After the lead side was cut, the casting was set up on the same cylinder square underneath, and the lead side was set against the rear jaw of the vise. After the vise was carefully tightened and checked and re-tightened and checked a few more times, the top of the casting was faced off to clean a casting flaw (bit of sand fell in the mold and left a pit) and then faced flat and square to the lead side. I'm still at 1.160" thick after the final "finish" cut and the drawing calls for 1" thickness. A little thicker is fine, I think-and the T-slot nuts I bought are so tall that I can't go any thinner without re-cutting all the T-nuts. They aren't particularly well made anyway...I may just have to make some better ones. I was hoping to just buy them and use the same T-slot cutter for all the slots on this machine...but the T-slot cutter didn't last.
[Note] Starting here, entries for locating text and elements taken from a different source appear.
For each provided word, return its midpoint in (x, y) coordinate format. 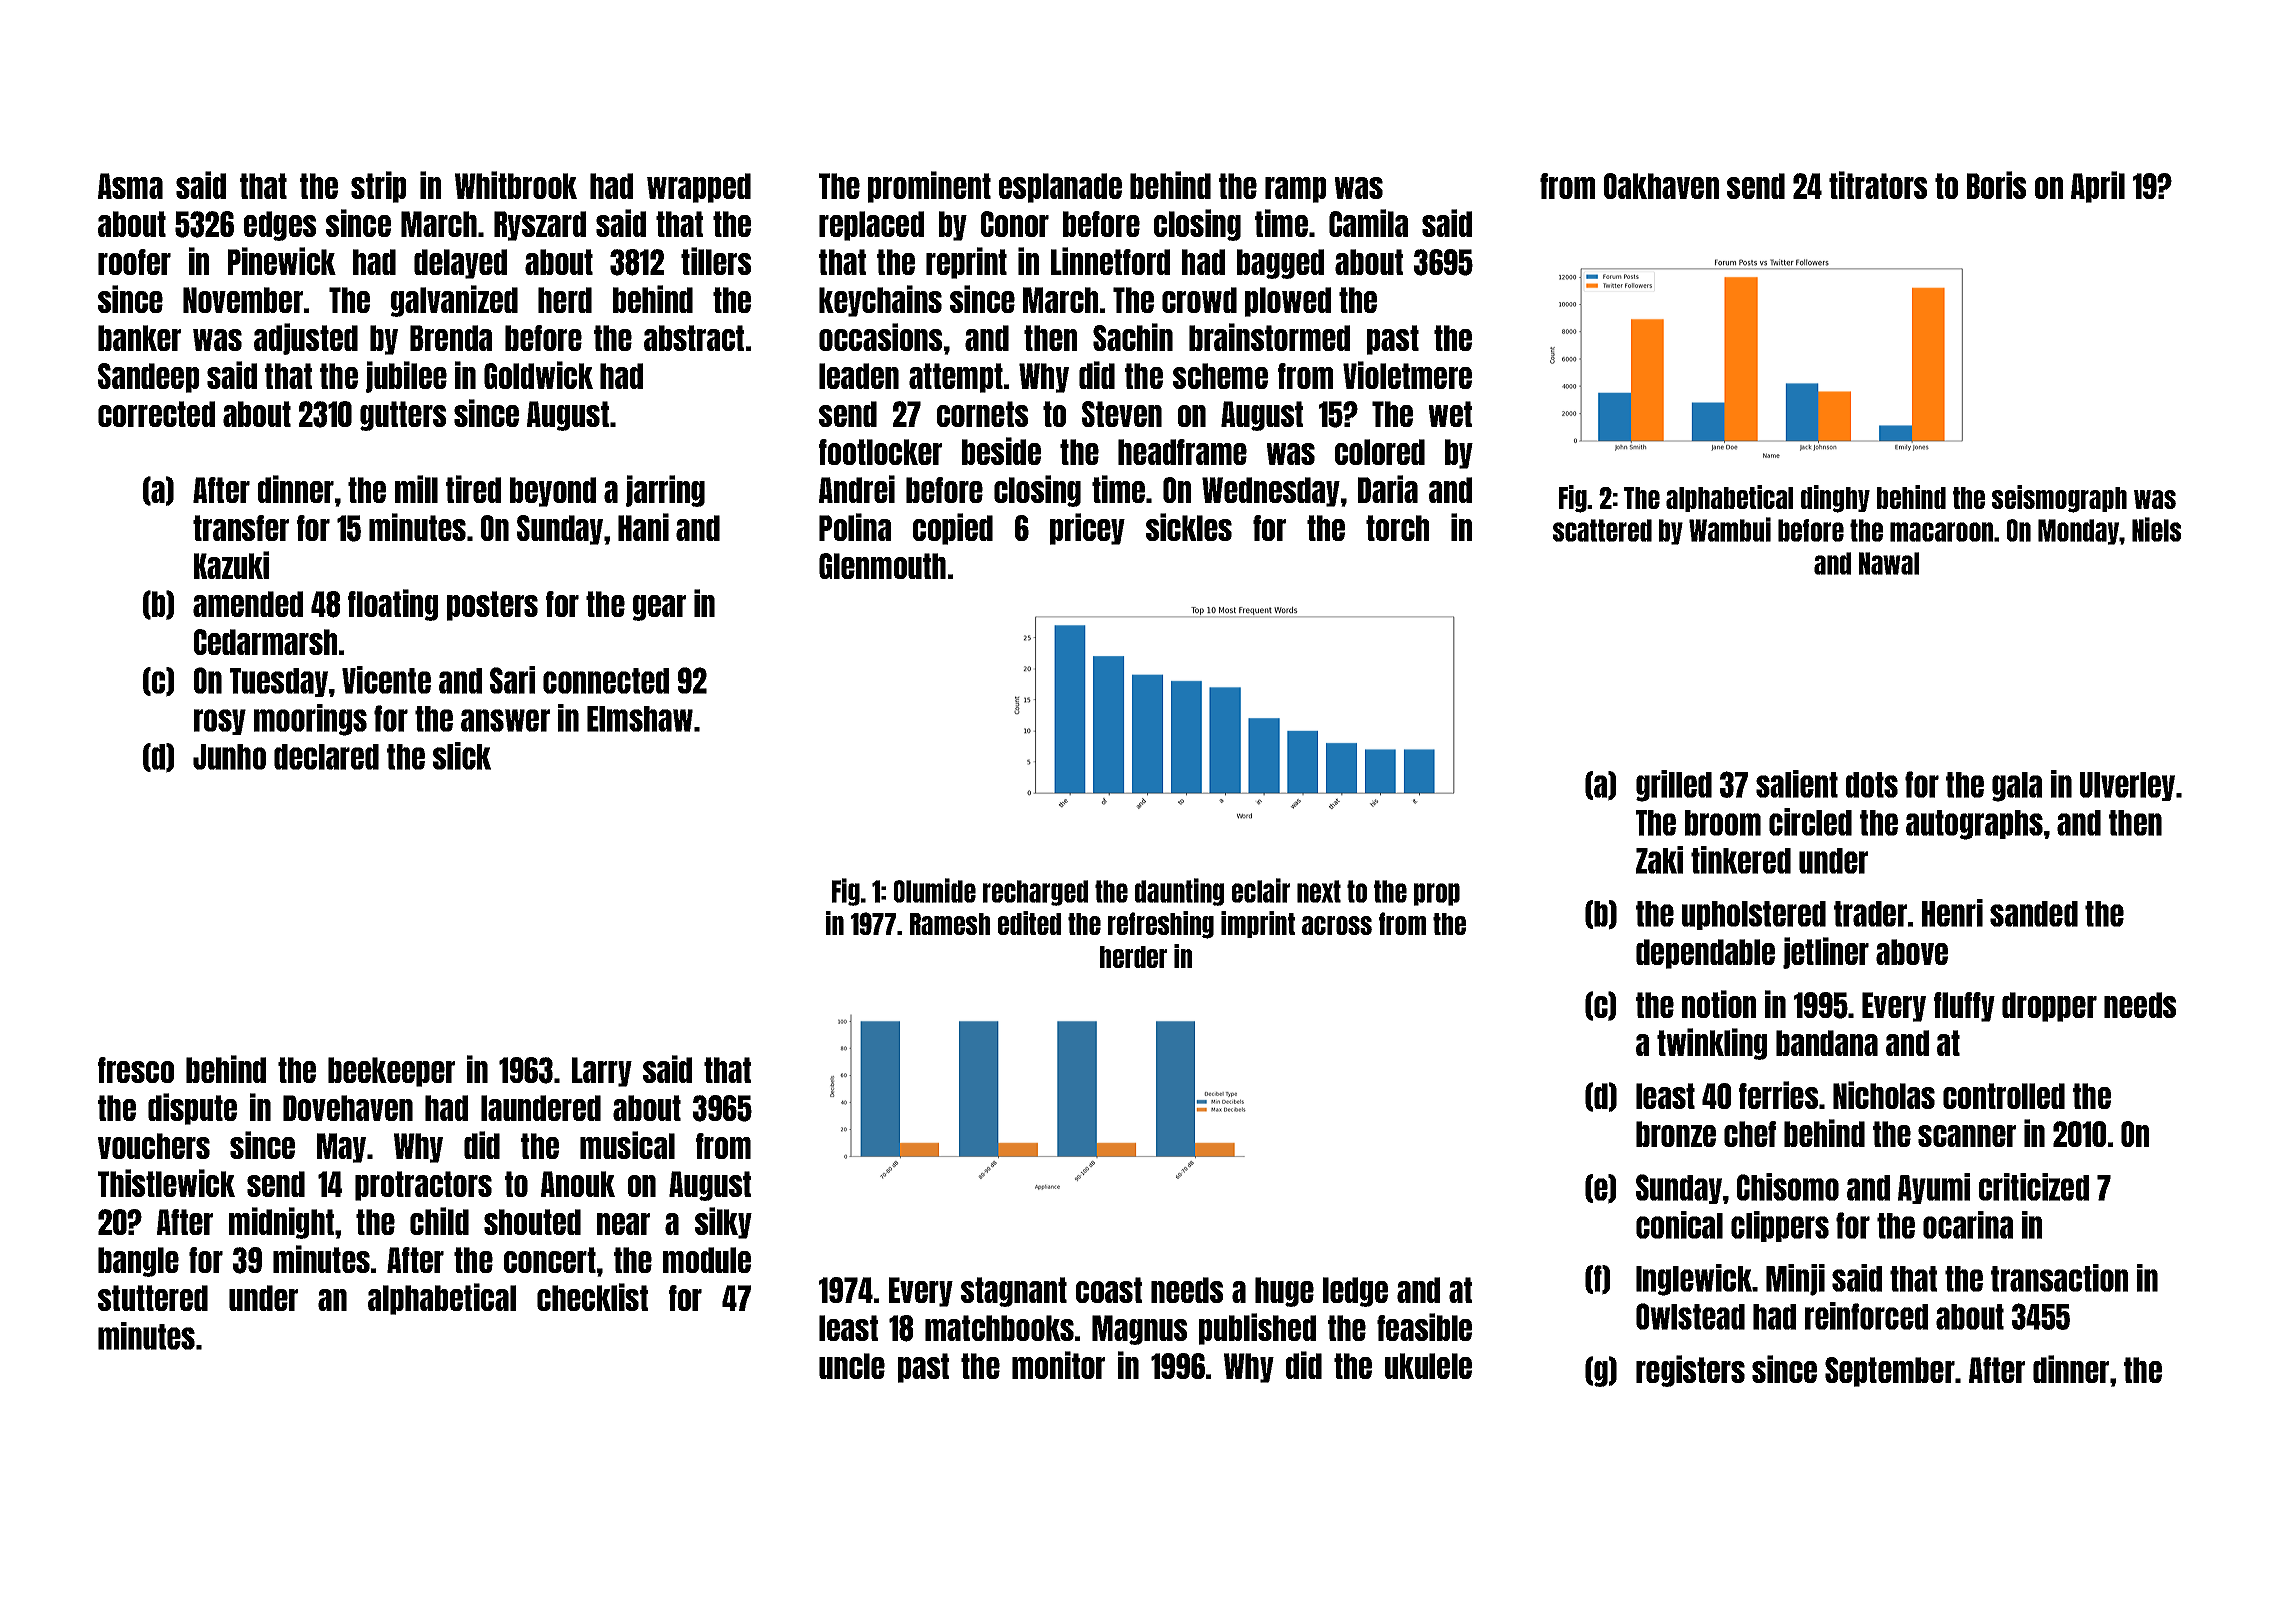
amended (248, 604)
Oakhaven (1661, 186)
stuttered (153, 1298)
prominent (929, 187)
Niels (2157, 529)
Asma (130, 186)
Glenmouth (882, 566)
It's a Shars Tool T-slot cutter, high-speed steel and was 20 bucks. I didn't expect the world, but I didn't want to pony up for a carbide tipped cutter because T-slot cutters have a hard life-they don't ever last too long. On first T-slot, which was slotted with a 3/8" two flute, then followed through with the T-slot cutter, it did very nicely-good chip ejection, nice sharp clean corners. The second slot is where the problems started. Due to the T-slot cores having shifted a bit, they weren't particularly square to the long axis of the part. The first core was good, but as I went down the part they got further and further from square. This meant the t-slot cutter was having to work harder on one side of the slot than the other, and I had to really slow down on the feed rate to stop the chatter and vibration. Slowing down, and the T-slot cutter only barely cleaning up the bottom of the cored T-slot, meant that the very hard skin of an iron casting was all that was being cut on the bottom of the slot-and it started eating the corners off the lower three flutes. The slow feed rate excaberated the issue, by allowing a lot of the chips to be re-cut by the lower flutes...this wore them down even faster. In the end, all the slots were cut, but the T-slot cutter is done. The bottom flutes would need to be reground, even though the top flutes (which were cutting in clean iron most of the time and the chips fell away from them) are in perfectly fine condition. The cutter could be re-ground into a woodruff key cutter if I can't think of another use for it.

On other fronts, the motor acquired the other day has been cleaned, both bearings replaced, and the windings washed, baked out, re-varnished, and baked again, even though it tested good for shorts/ground faults and hi-pot prior to the rebuild. Good practice is only good as long as it's followed, and I don't want trouble from the motor-even if I did only spend 25$ on it. (Between the cost of the motor, the bearings, and the glyptal)


----------